While the new Netflix feature runs out of steam, it pulses with fun for a solid hour.
Adam Randall’s Night Teeth, Netflix’s latest foray into vampire mythmaking, finds the streaming giant betting big on name recognition and slick visuals as blood splatters across Los Angeles. Following Benny (Jorge Lendeborg Jr.), a broke college student who picks up two vampires on a mission to take over the city, the film leans on its bright, exciting initial energy. It constructs a world in which vampires and humans have coexisted peacefully for decades, giving enough information to intrigue but not enough to answer all necessary questions.

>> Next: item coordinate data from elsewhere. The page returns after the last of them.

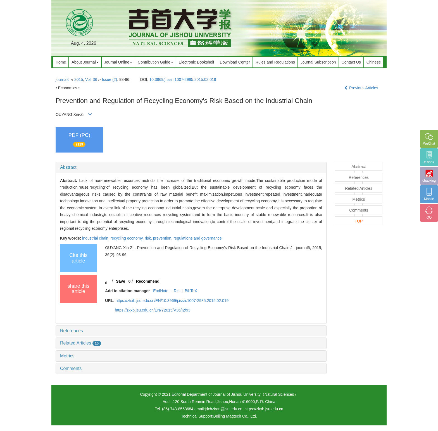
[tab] (191, 167)
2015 (78, 79)
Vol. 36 (91, 79)
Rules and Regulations (275, 62)
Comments (71, 368)
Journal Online (118, 62)
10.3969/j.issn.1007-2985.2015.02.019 (182, 79)
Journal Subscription (318, 62)
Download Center (235, 62)
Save (120, 281)
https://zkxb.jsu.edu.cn (263, 409)
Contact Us (351, 62)
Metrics (67, 355)
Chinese (373, 62)
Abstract (68, 167)
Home (61, 62)
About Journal (85, 62)
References (71, 330)
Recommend (148, 281)
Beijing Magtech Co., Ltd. (235, 416)
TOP (359, 221)
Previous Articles (361, 88)
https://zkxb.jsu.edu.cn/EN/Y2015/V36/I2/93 (152, 310)
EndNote (160, 291)
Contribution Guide (155, 62)
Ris (176, 291)
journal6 (63, 79)
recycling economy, (128, 238)
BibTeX (191, 291)
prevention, (163, 238)
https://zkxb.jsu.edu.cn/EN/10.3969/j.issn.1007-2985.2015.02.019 (172, 300)
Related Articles (80, 343)
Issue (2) (109, 79)
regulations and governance (197, 238)
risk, (149, 238)
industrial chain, (96, 238)
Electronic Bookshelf (196, 62)
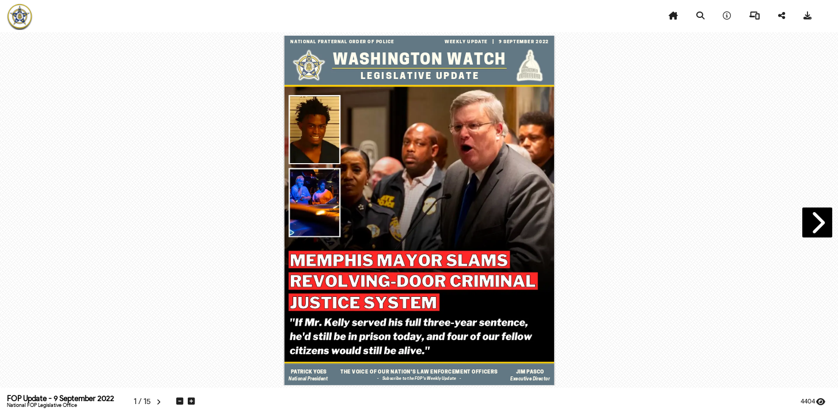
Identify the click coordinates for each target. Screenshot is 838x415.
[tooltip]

Released amid horror film fests and pumpkins filling department stores, Night Teeth will find an audience, one that’s neither under- nor overwhelmed by the product in front of them. Benny drives Blaire (Debby Ryan) and Zoe (Lucy Fry) across the city Collateral-style, an undeserving comparison that will likely be in headlines across several publications. The only actual similarity: the passengers are killing people at each stop. In Randall’s film, camp replaces fashion, as the director asks the audience to join in on the fun. Don’t overthink it, just hop in the car and enjoy the ride.
With each passing location, more vampires come out to play, fight, or do some combination of both. It gives Randall a reason to include more actors, more known quantities, like Megan Fox, Sydney Sweeney, and Alexander Ludwig. There’s a clear buy-in from everyone on screen, even if they’re used sparingly.
However, any attempt to make these characters fuller portraits of human beings (or vampires) seems underbaked. Benny wants to be a musician. Blaire has lost her entire family and now feels dependent on Zoe. Even Jay (Raúl Castillo), Benny’s older brother and a vampire-human liaison, is given a girlfriend to track down. Unfortunately, these storylines, along with the romance between Benny and Blaire, don’t begin to reach the enjoyment or enthusiasm of the scenes featuring crossbows firing arrows in a crowded club.
When the film leans into sex, blood, and the weirdness of the world, it oozes fun.
Night Teeth works when it coasts along on the charm of its leads, Ryan and Lendeborg in particular. When the film leans into sex, blood, and the weirdness of the world, it oozes fun. It takes its audience to “suck” hotels, shady backrooms, and extravagant mansions where rich vampires drink blood out of taps. When characters talk about the taste of fresh blood like a pint of on-tap IPA, it’s ridiculous, in a good way. It’s Netflix—and all of its past original programming—as being both in on the joke and the butt of it. Night Teeth can be funny, and should be much funnier, scoffing at all of the faux original movies that came before it. Because the style, story, and conclusion will remind you of one thing or another.
The narrative hums when Ryan, Fry, and Lendeborg drive around LA. They’re playing fuck, marry, kill, dodging bullets and crossbows, and leaving a wake of victims in their path. Everyone is flirting with everyone. Shorter scenes chop up the action, allowing famous people (like Alfie Allen, playing a power-hungry blood-drinker) to talk with even more famous folks like Fox and Sweeney. When it slows down, attempting to refocus the story on romance and the hope for a brighter future, it drags. The burden of establishing chemistry, backgrounds, and motives for characters denies them the fun they should be having. The third act becomes a checklist of telegraphed sequences, ending without much surprise.
Still, Randall makes LA look ultramodern, pushing vivid colors and water slicked streets in every scene. The film’s first hour often pulsates, lit by the sheer amusement Ryan and Fry seem to be getting from playing vampires with suggested LGBTQ+ entanglements. Of course, it could be more blatant. The context is mostly there to insinuate not to proclaim. Relationships, including theirs, lack any sense of depth. It doesn’t matter. That’s not the point of Randall’s thriller, which mostly earns that genre tag by certainly not being horror, comedy, or drama. Viewers won’t be looking for any high art when turning on Night Teeth before, during, or after their Halloween parties. They’ll be looking for good-looking people being rich vampires, a filler of a movie that will float out of one’s mind minutes after the credits roll.
It’s not a film that makes you think about the inequities of our world. It won’t provide solutions to problems, allow for emotional musings, or likely provide a splash outside of a few weeks drifting across the screen of your television. But Randall’s film provides enjoyment for about an hour, which will be more than enough to satisfy their spooky craving for most folks. It’s enough fun.
Night Teeth is now biting neck while dancing, dancing, dancing on Netflix.